▶ _ASSIGNMENT_:
Please return the lines below verbatim, beginning at the one that has "private security anderson sc (44, 1432)" and stopping after the one that has "Ausgewählte akzeptieren (80, 1425)", and add no other lines.
**** GIVEN RECORDS ****
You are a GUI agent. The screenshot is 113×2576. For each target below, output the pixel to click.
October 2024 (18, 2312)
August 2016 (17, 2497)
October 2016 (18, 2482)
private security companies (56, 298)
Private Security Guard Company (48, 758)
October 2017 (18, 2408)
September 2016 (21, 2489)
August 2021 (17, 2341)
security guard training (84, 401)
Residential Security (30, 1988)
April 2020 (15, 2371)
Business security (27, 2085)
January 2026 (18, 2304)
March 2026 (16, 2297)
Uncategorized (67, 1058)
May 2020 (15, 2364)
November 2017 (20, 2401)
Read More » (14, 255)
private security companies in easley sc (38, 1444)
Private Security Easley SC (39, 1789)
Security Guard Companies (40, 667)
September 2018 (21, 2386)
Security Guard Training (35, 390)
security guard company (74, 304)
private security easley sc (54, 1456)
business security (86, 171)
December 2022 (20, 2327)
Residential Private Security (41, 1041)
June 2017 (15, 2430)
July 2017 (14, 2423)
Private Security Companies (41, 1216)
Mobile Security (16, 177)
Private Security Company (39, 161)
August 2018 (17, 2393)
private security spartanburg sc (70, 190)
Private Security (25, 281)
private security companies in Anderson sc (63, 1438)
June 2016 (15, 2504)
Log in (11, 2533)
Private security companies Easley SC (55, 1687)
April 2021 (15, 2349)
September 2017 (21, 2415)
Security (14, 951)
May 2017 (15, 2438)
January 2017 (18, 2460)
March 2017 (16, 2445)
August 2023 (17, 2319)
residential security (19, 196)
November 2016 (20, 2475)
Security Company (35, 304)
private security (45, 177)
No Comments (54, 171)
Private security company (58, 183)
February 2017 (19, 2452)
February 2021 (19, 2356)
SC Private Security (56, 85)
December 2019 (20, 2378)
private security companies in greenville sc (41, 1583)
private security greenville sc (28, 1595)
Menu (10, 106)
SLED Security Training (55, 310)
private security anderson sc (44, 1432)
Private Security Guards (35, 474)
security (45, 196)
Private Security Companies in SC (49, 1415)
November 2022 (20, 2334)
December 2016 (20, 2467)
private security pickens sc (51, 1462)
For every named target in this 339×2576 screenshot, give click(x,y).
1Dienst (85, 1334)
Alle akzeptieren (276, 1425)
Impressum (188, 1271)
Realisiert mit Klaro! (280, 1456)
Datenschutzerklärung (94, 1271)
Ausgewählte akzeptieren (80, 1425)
****
**** GIVEN RECORDS ****
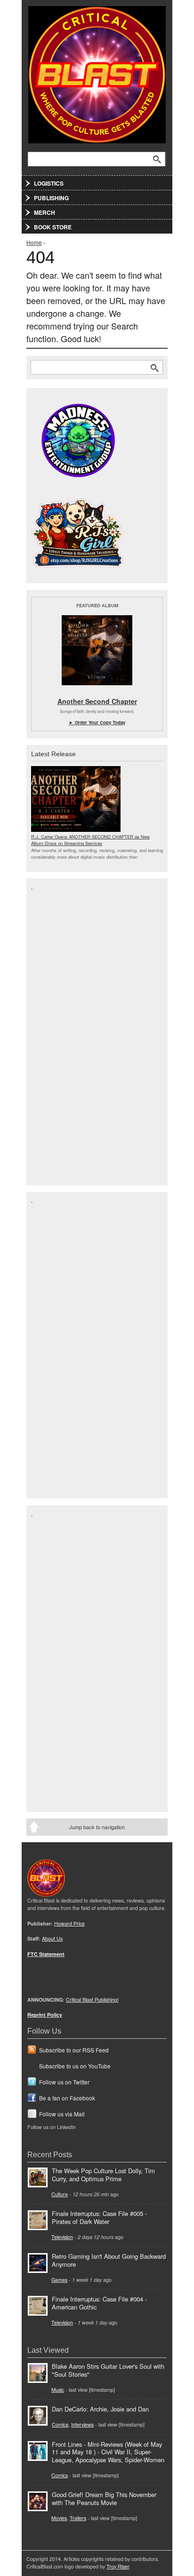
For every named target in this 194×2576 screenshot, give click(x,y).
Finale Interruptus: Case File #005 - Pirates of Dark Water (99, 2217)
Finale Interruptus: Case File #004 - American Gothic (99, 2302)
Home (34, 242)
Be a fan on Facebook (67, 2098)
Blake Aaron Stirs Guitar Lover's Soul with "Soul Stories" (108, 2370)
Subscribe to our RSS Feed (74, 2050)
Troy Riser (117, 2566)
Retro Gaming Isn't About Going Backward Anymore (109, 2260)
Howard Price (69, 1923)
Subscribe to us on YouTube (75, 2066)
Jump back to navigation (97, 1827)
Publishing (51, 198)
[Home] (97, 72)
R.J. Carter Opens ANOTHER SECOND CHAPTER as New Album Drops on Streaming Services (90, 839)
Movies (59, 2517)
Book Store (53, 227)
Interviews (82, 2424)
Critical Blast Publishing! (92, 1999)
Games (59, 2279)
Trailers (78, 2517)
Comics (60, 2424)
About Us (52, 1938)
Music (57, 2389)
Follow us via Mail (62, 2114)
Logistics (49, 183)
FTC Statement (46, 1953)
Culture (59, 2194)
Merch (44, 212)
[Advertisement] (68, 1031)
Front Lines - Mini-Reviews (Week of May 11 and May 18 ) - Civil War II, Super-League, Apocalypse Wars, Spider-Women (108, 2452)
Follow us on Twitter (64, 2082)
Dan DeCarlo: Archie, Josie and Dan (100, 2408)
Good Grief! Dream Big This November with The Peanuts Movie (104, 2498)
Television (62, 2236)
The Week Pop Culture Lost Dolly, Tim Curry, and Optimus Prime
****
**** GIVEN RECORDS ****
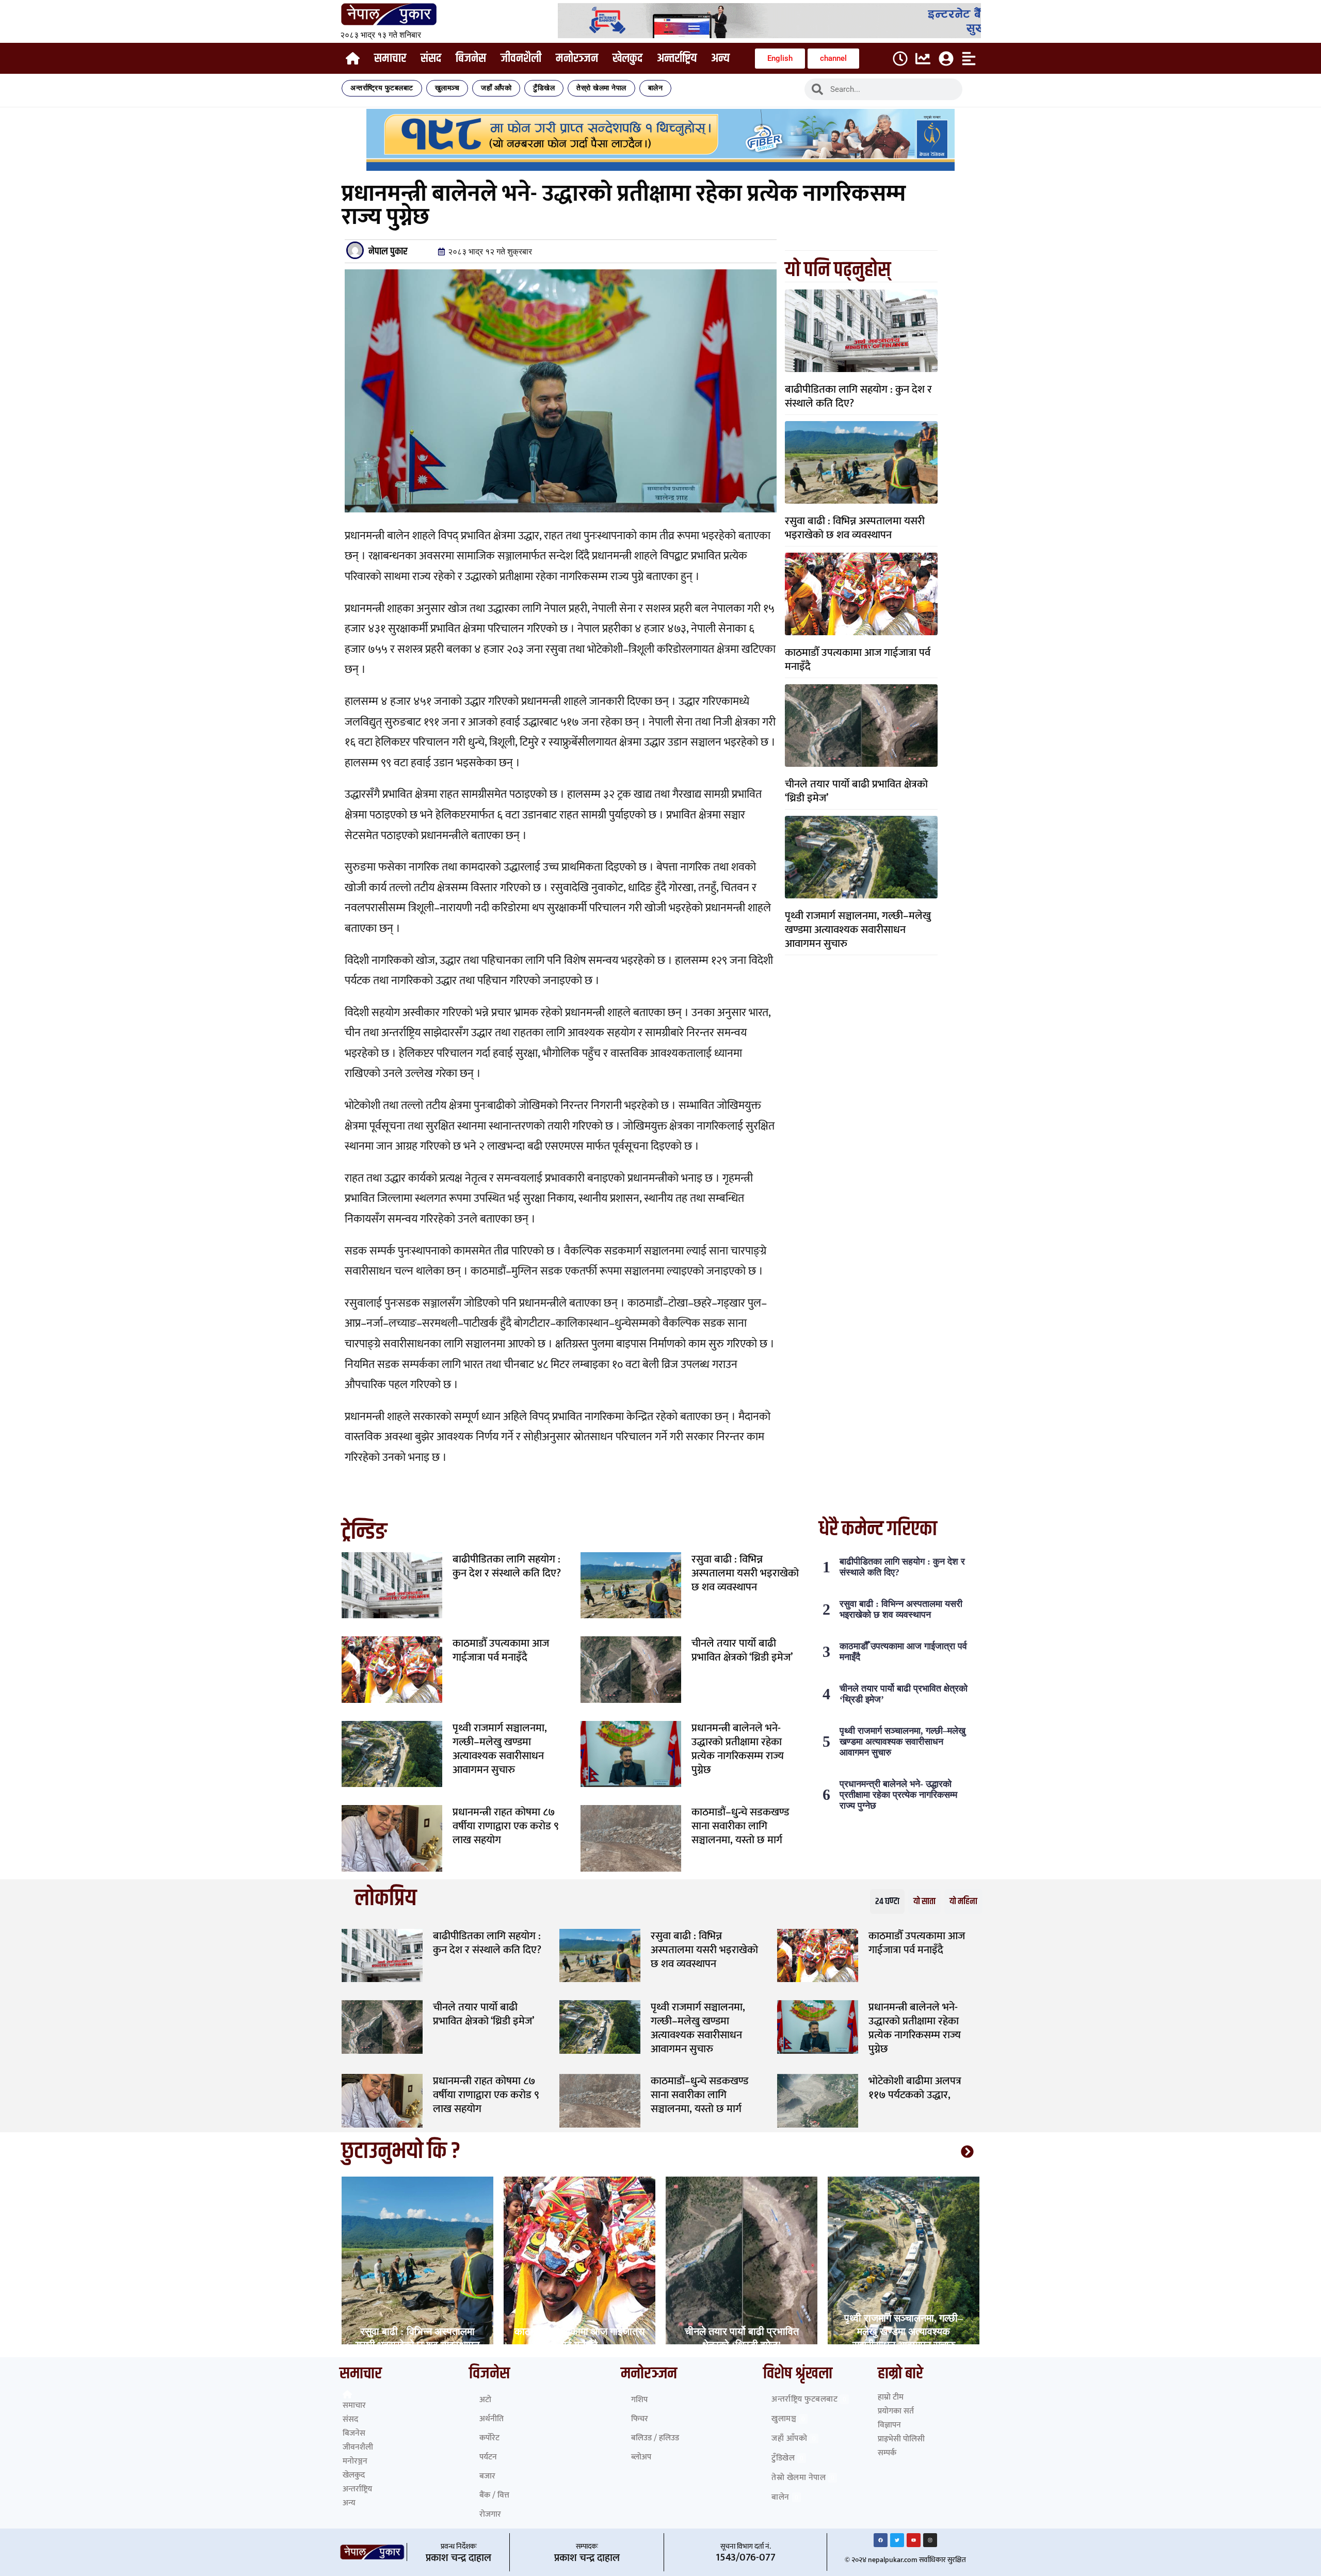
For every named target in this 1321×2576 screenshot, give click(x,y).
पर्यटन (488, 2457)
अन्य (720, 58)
****
▶ _RESPONSE_:
private security anderson sc (44, 1432)
Private Security Guards (35, 474)
security (45, 196)
Private Security Companies in SC (49, 1415)
November 2022 (20, 2334)
December 2016 (20, 2467)
private security pickens sc (51, 1462)
For every named target in this 339×2576 screenshot, give click(x,y).
1Dienst (85, 1334)
Alle akzeptieren (276, 1425)
Impressum (188, 1271)
Realisiert mit Klaro! (280, 1456)
Datenschutzerklärung (94, 1271)
Ausgewählte akzeptieren (80, 1425)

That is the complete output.